= Scan Furniture =

Defunct retailer of modern Scandinavian furniture

Scan Furniture was a co-operative furniture chain that operated six stores in the metropolitan Baltimore-Washington, D.C. area selling modern Scandinavian furniture.

Unusually, it was founded in 1938 as a grocery store in Greenbelt, Maryland, which became the Greenbelt Cooperative in 1940. The cooperative grew to include a gas station and furniture store. In 1984, the board of directors sold the grocery store and gas operations to concentrate on its Scan division. The grocery store remains a cooperative called the Greenbelt Consumers Cooperative.

In 1978 Scan Furniture was the largest teak importer in the country and imported about $10 million worth of teak every year. It was based in Rockville, Maryland, with a distribution center in Columbia.

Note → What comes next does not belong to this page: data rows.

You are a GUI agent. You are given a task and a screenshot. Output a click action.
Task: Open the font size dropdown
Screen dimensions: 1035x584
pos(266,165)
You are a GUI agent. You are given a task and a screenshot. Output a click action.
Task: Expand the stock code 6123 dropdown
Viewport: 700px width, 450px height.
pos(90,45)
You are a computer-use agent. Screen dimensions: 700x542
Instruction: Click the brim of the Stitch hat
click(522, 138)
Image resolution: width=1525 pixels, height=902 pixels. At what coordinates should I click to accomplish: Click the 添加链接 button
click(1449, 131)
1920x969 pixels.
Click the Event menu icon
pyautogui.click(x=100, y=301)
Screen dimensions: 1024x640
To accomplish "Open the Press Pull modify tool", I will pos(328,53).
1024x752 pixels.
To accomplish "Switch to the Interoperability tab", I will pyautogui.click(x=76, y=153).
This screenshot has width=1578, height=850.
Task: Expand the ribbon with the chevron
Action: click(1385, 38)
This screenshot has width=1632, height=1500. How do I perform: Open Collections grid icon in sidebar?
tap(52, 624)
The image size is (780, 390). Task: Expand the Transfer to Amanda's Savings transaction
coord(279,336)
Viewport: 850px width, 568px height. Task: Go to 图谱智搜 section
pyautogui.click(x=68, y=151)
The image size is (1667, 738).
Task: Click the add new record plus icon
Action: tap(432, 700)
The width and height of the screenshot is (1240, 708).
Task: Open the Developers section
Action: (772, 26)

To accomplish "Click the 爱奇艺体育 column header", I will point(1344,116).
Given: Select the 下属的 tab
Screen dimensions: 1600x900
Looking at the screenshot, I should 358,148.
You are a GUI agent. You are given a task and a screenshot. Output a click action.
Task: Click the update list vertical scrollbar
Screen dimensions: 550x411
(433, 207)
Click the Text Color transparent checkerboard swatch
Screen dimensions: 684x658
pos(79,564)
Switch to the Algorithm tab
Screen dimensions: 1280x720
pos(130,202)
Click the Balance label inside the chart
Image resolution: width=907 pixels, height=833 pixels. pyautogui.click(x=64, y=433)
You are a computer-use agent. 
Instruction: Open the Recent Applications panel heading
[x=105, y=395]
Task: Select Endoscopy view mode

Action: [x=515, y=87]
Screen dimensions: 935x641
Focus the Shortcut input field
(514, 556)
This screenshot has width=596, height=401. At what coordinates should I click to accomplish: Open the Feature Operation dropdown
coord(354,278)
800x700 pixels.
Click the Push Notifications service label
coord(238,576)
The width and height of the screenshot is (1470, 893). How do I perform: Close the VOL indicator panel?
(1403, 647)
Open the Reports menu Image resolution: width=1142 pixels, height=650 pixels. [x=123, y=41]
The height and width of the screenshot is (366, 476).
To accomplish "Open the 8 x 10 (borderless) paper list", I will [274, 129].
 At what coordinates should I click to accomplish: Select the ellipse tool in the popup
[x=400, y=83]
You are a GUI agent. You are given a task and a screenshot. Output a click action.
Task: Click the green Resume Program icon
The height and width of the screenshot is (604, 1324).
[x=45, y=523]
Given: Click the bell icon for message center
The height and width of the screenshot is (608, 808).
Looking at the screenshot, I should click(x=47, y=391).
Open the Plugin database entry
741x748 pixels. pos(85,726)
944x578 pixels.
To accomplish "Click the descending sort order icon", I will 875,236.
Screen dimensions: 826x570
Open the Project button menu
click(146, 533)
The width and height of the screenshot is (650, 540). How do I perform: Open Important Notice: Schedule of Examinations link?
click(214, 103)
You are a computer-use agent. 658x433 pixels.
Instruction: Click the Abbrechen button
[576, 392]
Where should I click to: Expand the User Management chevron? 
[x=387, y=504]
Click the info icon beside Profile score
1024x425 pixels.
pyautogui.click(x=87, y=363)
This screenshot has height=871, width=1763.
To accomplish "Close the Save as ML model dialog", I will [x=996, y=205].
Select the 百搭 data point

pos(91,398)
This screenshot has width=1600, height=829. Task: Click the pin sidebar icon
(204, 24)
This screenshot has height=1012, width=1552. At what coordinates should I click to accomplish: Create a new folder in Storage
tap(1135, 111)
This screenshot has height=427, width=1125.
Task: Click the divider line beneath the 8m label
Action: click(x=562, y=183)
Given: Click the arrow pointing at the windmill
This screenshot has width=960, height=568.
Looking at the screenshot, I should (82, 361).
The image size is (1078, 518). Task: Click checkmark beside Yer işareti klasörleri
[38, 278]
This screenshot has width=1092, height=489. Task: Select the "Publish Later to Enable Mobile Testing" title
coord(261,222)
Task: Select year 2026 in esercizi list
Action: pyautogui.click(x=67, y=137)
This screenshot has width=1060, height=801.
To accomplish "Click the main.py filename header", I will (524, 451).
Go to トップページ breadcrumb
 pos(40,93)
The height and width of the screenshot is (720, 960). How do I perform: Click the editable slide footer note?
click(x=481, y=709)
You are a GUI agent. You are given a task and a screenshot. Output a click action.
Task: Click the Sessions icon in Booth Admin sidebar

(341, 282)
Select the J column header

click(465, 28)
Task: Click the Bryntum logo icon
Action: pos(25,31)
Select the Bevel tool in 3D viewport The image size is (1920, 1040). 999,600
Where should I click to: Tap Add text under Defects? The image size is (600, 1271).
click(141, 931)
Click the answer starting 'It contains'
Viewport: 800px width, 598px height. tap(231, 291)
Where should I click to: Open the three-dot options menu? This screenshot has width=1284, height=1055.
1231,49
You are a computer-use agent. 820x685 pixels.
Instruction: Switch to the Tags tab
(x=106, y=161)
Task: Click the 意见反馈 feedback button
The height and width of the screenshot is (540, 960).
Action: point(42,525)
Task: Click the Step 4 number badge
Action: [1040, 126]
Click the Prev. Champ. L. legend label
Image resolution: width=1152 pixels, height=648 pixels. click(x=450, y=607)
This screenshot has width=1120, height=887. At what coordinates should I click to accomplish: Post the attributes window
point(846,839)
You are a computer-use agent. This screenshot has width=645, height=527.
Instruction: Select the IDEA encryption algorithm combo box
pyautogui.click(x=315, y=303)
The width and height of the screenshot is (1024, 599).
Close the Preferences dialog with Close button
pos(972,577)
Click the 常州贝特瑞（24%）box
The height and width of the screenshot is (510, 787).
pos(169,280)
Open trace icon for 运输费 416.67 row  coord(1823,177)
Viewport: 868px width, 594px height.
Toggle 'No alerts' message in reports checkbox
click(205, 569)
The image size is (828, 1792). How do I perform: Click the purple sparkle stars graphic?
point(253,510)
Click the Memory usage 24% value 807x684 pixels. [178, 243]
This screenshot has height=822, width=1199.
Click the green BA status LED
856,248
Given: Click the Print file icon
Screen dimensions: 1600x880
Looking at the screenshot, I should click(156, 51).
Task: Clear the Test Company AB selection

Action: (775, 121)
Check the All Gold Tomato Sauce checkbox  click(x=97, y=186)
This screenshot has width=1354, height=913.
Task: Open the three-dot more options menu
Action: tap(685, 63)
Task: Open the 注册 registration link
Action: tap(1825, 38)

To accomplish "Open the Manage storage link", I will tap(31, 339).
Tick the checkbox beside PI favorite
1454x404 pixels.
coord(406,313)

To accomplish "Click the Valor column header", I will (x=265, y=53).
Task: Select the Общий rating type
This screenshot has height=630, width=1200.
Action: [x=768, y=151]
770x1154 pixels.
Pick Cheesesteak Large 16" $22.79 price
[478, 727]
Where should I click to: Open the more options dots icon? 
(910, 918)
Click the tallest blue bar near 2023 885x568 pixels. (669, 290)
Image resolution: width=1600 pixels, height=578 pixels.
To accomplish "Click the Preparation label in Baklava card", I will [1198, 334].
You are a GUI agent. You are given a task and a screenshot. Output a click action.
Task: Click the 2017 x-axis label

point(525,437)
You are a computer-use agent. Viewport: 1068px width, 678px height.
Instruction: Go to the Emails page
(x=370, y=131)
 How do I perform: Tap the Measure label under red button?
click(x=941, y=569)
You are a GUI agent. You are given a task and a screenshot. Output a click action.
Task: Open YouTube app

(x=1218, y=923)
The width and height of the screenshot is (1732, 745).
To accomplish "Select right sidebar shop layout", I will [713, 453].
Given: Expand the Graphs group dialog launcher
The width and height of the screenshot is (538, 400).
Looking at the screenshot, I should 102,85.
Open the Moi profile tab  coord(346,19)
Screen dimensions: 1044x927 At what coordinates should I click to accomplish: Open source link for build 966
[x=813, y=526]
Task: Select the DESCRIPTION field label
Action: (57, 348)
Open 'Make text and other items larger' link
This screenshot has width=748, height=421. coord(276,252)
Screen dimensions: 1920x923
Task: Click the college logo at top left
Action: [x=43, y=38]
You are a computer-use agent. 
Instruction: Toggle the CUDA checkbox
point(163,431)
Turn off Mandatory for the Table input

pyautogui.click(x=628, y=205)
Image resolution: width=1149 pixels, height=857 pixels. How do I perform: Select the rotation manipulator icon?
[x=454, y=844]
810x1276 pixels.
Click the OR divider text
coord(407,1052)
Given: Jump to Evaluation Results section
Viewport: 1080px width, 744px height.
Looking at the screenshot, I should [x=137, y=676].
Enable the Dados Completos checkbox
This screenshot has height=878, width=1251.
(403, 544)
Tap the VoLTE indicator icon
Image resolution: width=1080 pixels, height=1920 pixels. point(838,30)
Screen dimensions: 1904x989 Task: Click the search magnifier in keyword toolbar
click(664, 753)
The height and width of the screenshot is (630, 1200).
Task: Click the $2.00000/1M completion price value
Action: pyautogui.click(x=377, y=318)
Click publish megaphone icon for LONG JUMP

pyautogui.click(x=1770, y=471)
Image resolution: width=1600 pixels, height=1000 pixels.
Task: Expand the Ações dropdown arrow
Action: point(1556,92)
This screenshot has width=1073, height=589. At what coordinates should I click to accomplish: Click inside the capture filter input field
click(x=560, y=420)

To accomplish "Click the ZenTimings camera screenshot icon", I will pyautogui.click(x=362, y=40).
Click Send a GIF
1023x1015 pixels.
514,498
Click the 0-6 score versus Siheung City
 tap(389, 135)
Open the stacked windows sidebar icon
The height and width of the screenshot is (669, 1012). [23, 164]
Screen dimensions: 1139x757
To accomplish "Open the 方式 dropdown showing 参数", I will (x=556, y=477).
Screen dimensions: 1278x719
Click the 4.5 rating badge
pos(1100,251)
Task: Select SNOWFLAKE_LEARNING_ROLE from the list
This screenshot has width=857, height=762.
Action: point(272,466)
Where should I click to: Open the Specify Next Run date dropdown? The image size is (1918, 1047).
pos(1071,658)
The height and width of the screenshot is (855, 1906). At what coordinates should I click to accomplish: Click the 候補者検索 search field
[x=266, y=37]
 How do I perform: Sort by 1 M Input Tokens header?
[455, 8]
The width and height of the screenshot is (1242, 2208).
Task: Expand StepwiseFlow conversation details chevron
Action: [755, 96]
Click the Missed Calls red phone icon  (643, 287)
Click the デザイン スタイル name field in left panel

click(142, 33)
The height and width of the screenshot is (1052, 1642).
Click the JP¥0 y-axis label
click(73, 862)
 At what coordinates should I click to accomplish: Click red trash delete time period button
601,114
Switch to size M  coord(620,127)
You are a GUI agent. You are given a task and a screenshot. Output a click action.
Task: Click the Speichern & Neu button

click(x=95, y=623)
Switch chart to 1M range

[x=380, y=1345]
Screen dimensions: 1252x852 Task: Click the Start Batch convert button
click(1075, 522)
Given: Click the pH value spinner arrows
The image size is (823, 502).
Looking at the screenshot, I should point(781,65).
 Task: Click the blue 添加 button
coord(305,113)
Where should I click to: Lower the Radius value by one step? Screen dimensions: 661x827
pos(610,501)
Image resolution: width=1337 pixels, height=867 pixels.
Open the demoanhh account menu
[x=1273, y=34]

On December 19, 2007, Scan filed for Chapter 11 bankruptcy protection, according to a report in the Baltimore Business Journal. Its sales dropped $25 million to $17 million from 2005 to 2007, according to court papers filed in the U.S. Bankruptcy Court in Baltimore. The retailer cited declining revenue and an inability to borrow money as factors in its filing. Scan officials stated that the decreased sales were partly due to "the decline in the housing market and the loss of business as a result of other furniture retailers ceasing operation and liquidating inventories at deep discounts."